Der Moment für Williams Initiative könnte nicht passender sein. Eine Umfrage im Auftrag seiner Stiftung Royal Foundation ergab, dass mehr als ein Fünftel der Befragten von Wohnungslosigkeit betroffen sei - entweder persönlich oder über Familienmitglieder und Freunde. Fast drei Viertel sind der Ansicht, das Problem habe im vergangenen Jahr zugenommen, und ähnlich viele meinen, das Thema werde zu wenig beachtet.
Homewards ruft nun lokale Unternehmen, Organisationen und Einzelpersonen auf, die Kräfte zu bündeln und »maßgeschneiderte« Pläne für Unterkünfte zu entwickeln. Für die zunächst auf fünf Jahre ausgelegte Initiative stehen jeweils bis zu 500 000 Pfund (ca. 580 000 Euro) bereit. Als »Ergänzung zu dem, was bereits getan wird«, kündigte der künftige König seine Idee in der Zeitung »Sunday Times« an. Wichtig ist, dass sein soziales Engagement nicht als Kritik an der Regierung empfunden wird - die Royals haben unpolitisch zu sein.
Nicht alle sind glücklich über die Initiative
Der Kampf gegen Wohnungslosigkeit ist für William, so versichern royale Quellen, ein persönliches Anliegen. Bereits vor 30 Jahren nahm ihn seine Mutter Prinzessin Diana mit in eine Obdachlosenunterkunft, damit er das Leid der anderen aus nächster Nähe persönlich erlebt. 2009 verbrachte William eine kalte Nacht auf einer Straße in London, er ist Schirmherr von zwei Hilfsorganisationen.

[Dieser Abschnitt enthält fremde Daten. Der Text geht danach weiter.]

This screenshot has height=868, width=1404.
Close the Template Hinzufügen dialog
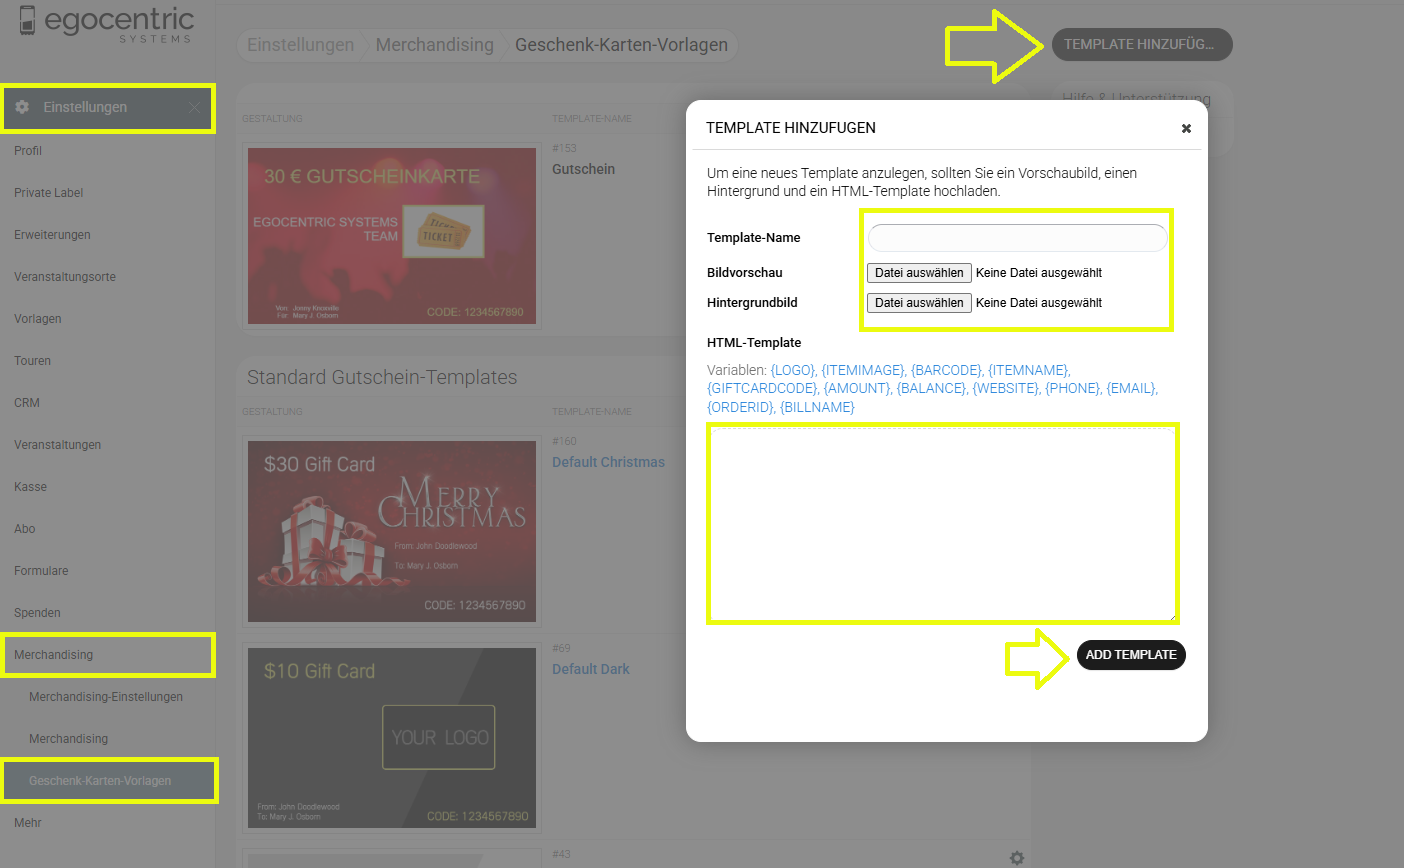click(x=1186, y=129)
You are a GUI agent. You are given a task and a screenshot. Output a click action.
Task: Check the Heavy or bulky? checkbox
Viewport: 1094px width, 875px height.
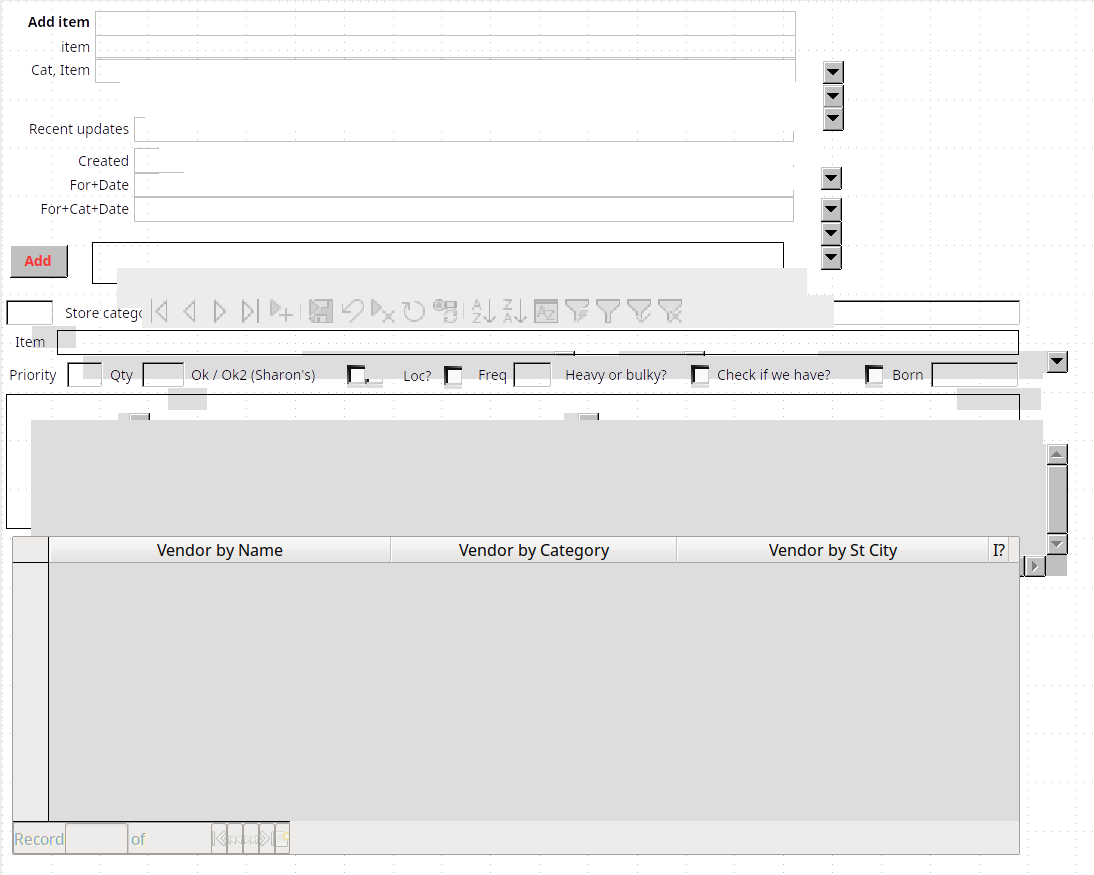tap(700, 376)
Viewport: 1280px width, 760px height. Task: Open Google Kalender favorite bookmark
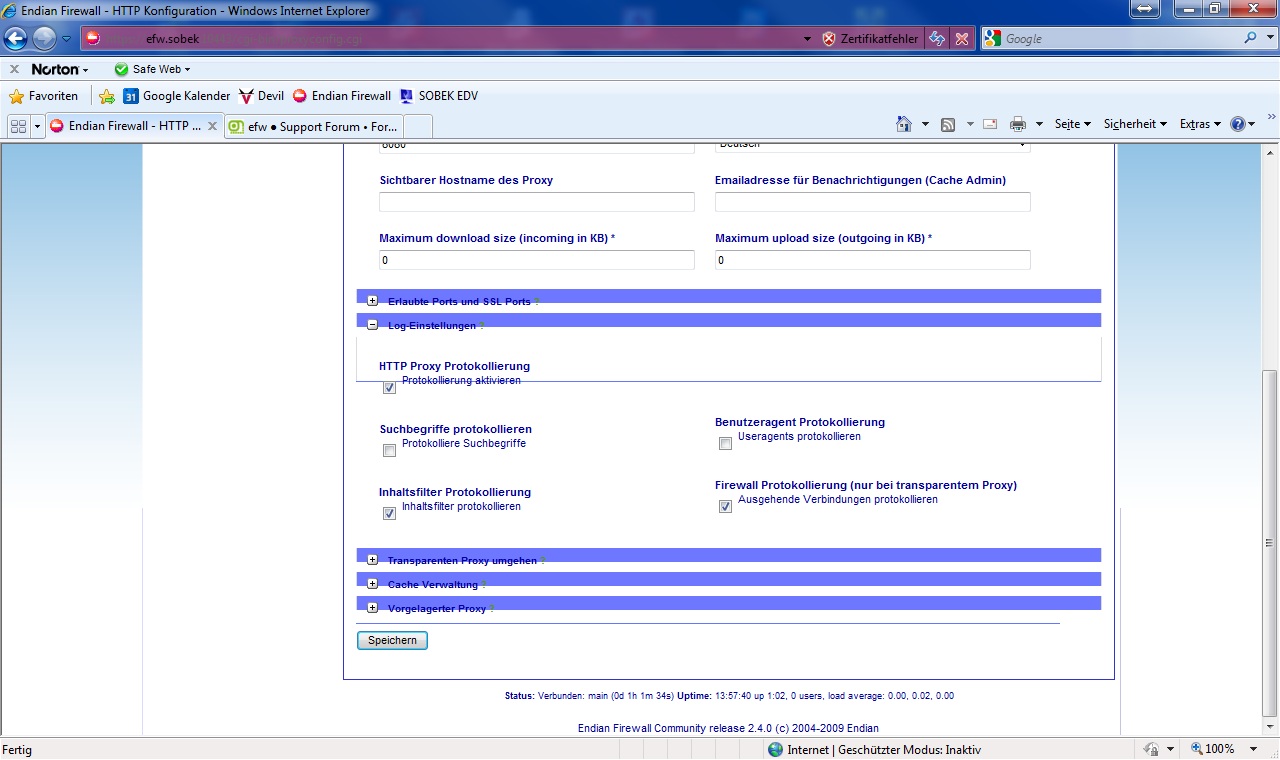coord(176,96)
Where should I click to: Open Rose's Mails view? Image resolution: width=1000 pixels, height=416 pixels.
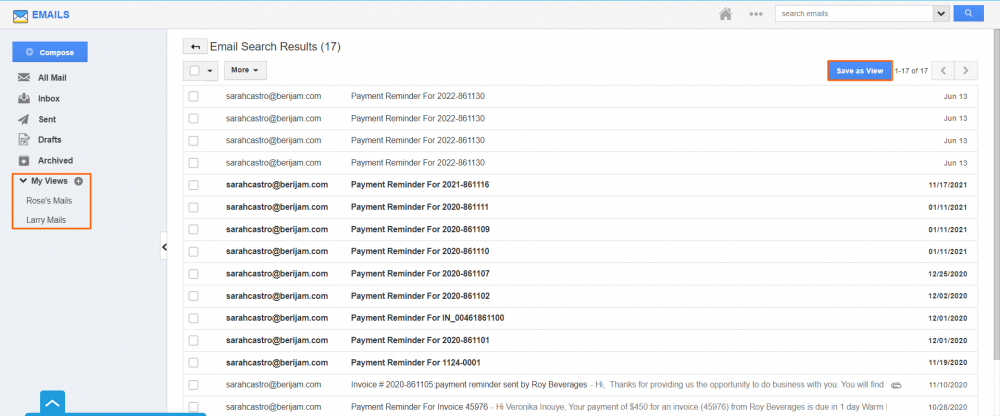coord(49,200)
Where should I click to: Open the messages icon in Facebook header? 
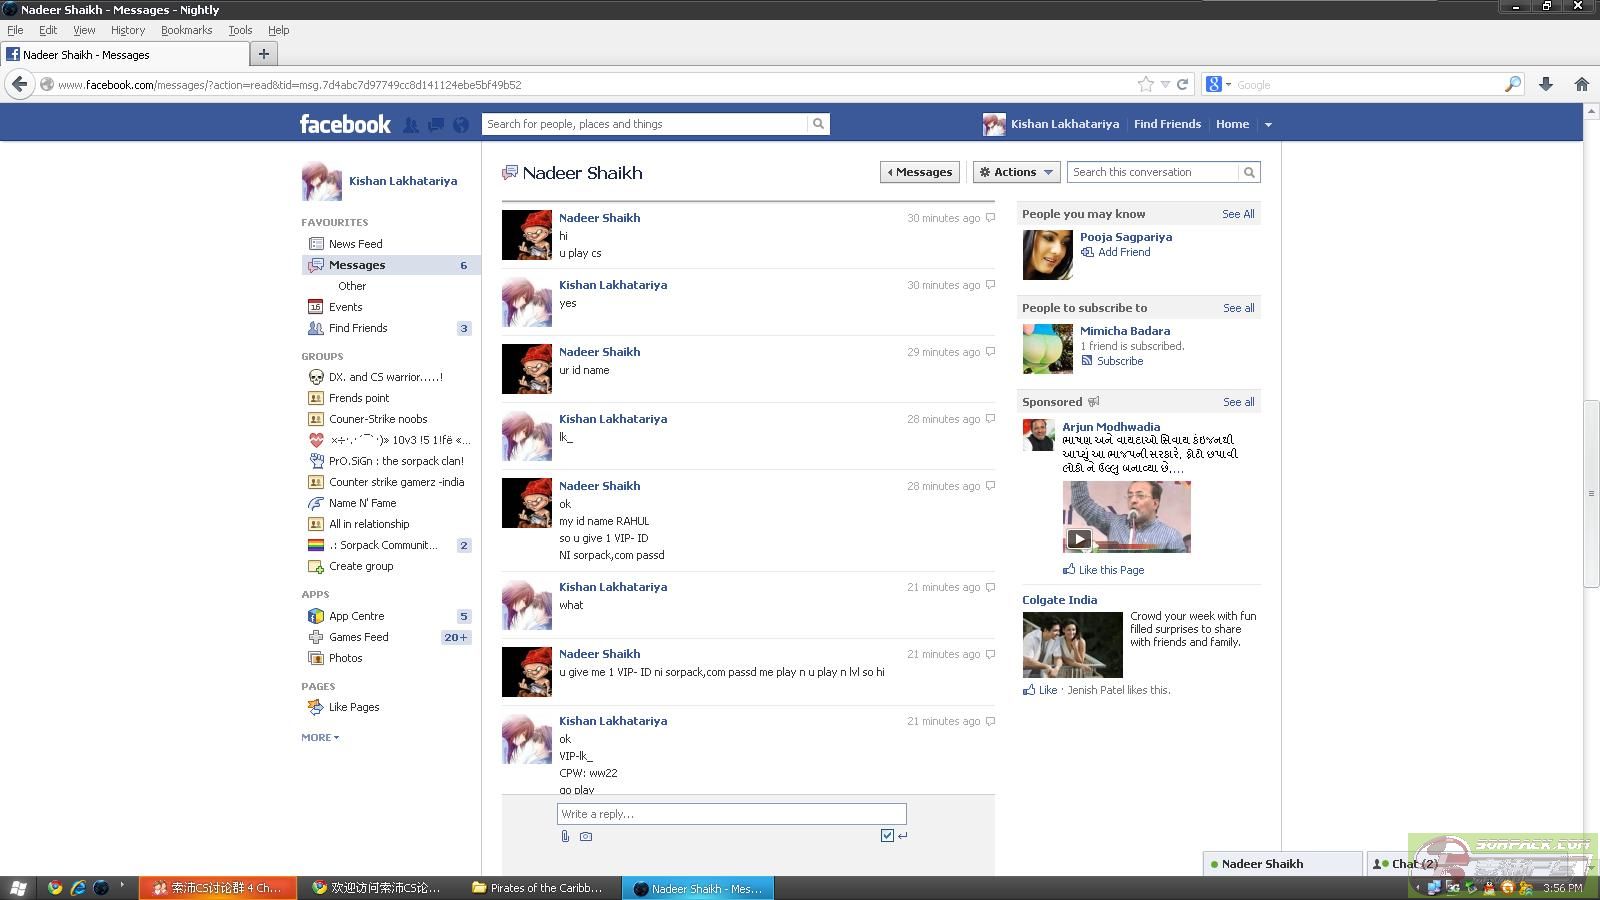pos(436,125)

Doch nicht alle sind glücklich über Williams Wahl. Als Heuchler kritisiert die Organisation Republic, die für eine Abschaffung der Monarchie eintritt, den Königssohn. Wohnungslosigkeit sei teils das Ergebnis wirtschaftlicher Ungleichheit - »etwas, das von den superreichen Royals repräsentiert wird, die in mehreren Palästen wohnen«, sagte Republic-Chef Graham Smith. William sei daher kein glaubhafter Botschafter. Er verfüge mit Adelaide Cottage auf Schloss Windsor, einer riesigen Wohnung im Londoner Kensington-Palast sowie dem stattlichen Wohnhaus Anmer Hall auf dem ostenglischen Anwesen Sandringham über drei exklusive Wohnorte.
Prinz William will bezahlbare Wohnungen schaffen
Hinzu kommt, dass William nun als Thronfolger einer der größten Grundbesitzer des Landes ist - ihm stehen Pachteinnahmen aus dem Herzogtum Cornwall zu. Im »Sunday Times«-Interview kündigte William an, er werde dort bezahlbare Wohnungen schaffen.
»Der Prinz ist überzeugt, dass es an der Zeit ist, ein Schlaglicht auf das Problem zu werfen und Maßnahmen zu ergreifen«, zitierte die Nachrichtenagentur PA eine »royale Quelle«. Ja, hieß es dort weiter, William befinde sich nun mal in einer bevorzugten Lage. »Aber hier geht es nicht um große Gesten, hier geht es nicht um einen PR-Gag. Hier geht es darum, die Art und Weise, wie wir als Gesellschaft über Obdachlosigkeit denken, systemisch zu verändern.«
Republic-Chef Smith zeigte sich von den Versicherungen unbeeindruckt. »Wohnungslosigkeit ist das Ergebnis von Regierungspolitik und fehlender Investitionen und nichts, das mit Wohltätigkeit oder royaler Schirmherrschaft gelöst werden kann«, sagte er.